High Seas Piracy Is Legal for Uncle Sam
Piracy is one of the few activities that nearly everyone worldwide condemns. It’s one of three crimes defined in the US Constitution, and the first federal criminal statute, enacted in 1790, set forth the death penalty for any person convicted of it.
Piracy is also a uniquely profitable enterprise. When a pirate crew seizes a ship, not only can it generate considerable revenues from selling the vessel and its contents, but can also hold the crew for ransom, or even sell them into slavery.
Historically, entire societies have based their economies on piracy. By the late 1700s, the North African Ottoman provinces of Algiers, Tunis, and Tripoli, along with the independent nation of Morocco, routinely captured merchant ships and either enslaved or ransomed their crews. One historian estimates that between 1530 and 1780, more than one million Europeans were enslaved by what came to be known as the “Barbary pirates.”
As a newly independent state in the last half of the 18th century, the US faced unique challenges from piracy. Isolated from its markets in Europe by the Atlantic Ocean, American merchant ships were frequently seized, and their crews ransomed by Barbary pirates.
By 1801, the newly inaugurated Thomas Jefferson was spurred into action. Shortly after Jefferson refused a demand from the Pasha of Tripoli to pay $225,000 to permit American merchant ships to freely navigate Mediterranean waters, the Pasha declared war on the US. Jefferson then dispatched warships to the region to restore the free flow of American goods.
More than two centuries later, the old-fashioned variety of piracy continues to flourish, especially off the coast of Somalia and the Strait of Malacca. And more recently, in the Caribbean off the coast of Venezuela. But as with so many other aspects of modern life, piracy has also become more genteel. These days, piracy is as likely to occur with the stroke of a pen as with the tip of a sword.

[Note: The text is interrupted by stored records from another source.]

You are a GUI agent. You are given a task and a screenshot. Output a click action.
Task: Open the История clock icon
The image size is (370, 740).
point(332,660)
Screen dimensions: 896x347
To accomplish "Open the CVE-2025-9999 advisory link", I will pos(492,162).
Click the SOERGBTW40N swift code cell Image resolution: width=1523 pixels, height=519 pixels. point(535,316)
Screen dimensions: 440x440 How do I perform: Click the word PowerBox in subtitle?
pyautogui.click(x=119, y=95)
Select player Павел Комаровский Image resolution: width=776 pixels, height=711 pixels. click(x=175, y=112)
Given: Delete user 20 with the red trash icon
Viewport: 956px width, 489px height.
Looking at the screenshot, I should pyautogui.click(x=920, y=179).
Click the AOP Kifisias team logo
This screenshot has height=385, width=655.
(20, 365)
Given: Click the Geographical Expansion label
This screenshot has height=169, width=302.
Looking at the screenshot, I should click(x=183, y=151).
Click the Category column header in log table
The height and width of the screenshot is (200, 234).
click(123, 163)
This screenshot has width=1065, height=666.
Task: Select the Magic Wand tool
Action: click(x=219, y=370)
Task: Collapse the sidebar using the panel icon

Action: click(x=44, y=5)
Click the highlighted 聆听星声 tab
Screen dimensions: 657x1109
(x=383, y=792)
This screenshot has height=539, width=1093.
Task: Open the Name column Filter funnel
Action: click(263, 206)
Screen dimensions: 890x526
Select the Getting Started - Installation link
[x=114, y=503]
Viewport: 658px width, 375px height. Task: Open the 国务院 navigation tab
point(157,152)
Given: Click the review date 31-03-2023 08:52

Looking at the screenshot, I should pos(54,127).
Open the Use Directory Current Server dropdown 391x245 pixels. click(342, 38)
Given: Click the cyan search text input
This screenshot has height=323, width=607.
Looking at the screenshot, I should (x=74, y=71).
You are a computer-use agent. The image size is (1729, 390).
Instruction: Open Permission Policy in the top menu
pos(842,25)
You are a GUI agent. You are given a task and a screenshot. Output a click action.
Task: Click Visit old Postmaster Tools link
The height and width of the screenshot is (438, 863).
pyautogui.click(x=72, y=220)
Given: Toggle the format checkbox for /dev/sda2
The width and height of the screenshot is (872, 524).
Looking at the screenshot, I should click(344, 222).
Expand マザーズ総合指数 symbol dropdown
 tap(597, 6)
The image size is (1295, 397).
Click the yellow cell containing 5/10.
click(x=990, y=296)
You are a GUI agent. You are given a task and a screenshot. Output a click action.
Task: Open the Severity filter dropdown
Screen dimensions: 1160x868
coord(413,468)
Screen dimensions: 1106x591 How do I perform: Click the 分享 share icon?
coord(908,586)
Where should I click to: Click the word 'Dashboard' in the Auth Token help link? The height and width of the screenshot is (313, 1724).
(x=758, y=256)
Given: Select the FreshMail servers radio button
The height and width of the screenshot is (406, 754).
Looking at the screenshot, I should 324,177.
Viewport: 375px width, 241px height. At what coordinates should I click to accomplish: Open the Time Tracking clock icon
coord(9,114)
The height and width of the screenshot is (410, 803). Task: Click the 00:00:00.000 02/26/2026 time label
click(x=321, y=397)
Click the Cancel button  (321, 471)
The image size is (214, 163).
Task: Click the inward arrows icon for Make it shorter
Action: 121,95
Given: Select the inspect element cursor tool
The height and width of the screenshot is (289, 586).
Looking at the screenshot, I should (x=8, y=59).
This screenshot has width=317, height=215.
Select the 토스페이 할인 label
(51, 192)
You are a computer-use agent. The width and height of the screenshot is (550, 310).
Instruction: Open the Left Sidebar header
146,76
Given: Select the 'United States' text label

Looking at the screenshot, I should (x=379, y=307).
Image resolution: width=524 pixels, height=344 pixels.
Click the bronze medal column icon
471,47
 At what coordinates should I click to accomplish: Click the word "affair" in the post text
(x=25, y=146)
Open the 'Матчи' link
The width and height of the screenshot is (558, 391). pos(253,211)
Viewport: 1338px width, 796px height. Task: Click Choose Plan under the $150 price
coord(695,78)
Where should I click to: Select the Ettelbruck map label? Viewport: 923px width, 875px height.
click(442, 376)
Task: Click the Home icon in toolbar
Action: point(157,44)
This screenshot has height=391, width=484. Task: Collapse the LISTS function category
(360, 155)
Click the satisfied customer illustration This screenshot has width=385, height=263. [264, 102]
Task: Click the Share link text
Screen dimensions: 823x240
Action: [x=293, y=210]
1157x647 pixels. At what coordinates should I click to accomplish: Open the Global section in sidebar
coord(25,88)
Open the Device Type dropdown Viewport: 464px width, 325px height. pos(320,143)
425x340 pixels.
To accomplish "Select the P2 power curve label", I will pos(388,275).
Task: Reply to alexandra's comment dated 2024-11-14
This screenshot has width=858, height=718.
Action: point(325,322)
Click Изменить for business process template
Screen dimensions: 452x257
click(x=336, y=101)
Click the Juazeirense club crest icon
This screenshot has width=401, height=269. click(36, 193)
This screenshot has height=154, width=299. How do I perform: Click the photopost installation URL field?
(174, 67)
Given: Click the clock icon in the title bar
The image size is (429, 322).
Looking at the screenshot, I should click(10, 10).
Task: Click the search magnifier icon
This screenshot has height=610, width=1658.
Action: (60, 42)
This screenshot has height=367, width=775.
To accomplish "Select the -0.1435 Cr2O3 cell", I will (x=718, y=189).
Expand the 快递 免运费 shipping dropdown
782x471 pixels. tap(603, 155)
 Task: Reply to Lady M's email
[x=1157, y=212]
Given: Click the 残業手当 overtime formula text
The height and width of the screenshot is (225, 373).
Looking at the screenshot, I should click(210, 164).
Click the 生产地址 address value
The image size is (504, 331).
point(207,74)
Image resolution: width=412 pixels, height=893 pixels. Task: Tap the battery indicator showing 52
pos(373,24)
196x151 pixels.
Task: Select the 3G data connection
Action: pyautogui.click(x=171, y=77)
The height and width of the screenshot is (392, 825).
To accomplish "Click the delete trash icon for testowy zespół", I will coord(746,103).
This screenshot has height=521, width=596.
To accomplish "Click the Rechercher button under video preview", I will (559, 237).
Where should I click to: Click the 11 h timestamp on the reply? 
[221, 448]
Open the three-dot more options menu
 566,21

A case in point is the latest effort by the Trump administration to enforce economic sanctions against two of its longstanding enemies: Iran and Venezuela. On July 3, federal prosecutors filed an arrest warrant and civil forfeiture complaint in Washington, D.C. to seize more than one million gallons of gasoline held on four tankers enroute from Iran to Venezuela. The existence of these sanctions supposedly gives the federal government legal authority to confiscate the gasoline. Presumably, Uncle Sam doesn’t plan to enslave the crews of the four tankers, although I’m certainly not ruling it out.
Unlike the Jefferson administration two centuries ago, it seems unlikely that President Trump will dispatch American warships to seize the gasoline. It’s even less likely that their captains would voluntarily enter a US port to willingly turn over cargo to the federal government. (Although if they did, they would presumably be eligible for a generous commission, as is routine in narcotics-related civil forfeitures.)
Instead, the Trump administration is counting on other countries to help it seize the fuel. It’s using a carrot and stick approach: cooperate with us and you won’t face American economic sanctions. And it means business: on July 1, the feds auctioned more than 100,000 barrels of previously seized gasoline voluntarily turned over by a Greek shipowner who suspected its captain was headed to Venezuela.
Naturally, US authorities aren’t using the word “piracy” to describe their efforts to seize the cargoes of these four ships. Their actions are couched in the legalese of civil forfeiture, and the arrest warrant for the gasoline is said to be in full compliance with the “Supplemental Rules for Admiralty or Maritime Claims and Asset Forfeiture Actions of the Federal Rules of Civil Procedure.”
Naturally, Iran disagrees. Its mission to the United Nations characterized the attempted seizure as “piracy,” adding that the effort is “contrary to international law, including the United Nations Charter.”
At the moment, it’s anyone’s guess how this will all turn out. None of the four ships the US is seeking have yet come under American control, and at least one of them has turned off its transponder, making it virtually impossible to trace.
One thing is for certain, though. If the tables were turned, and Iran or Venezuela were seeking to forcibly seize American goods bound for global markets, Washington wouldn’t hesitate to use military force to repel the effort. That’s as true today as it was more than 200 years ago, when President Jefferson was battling the Barbary pirates.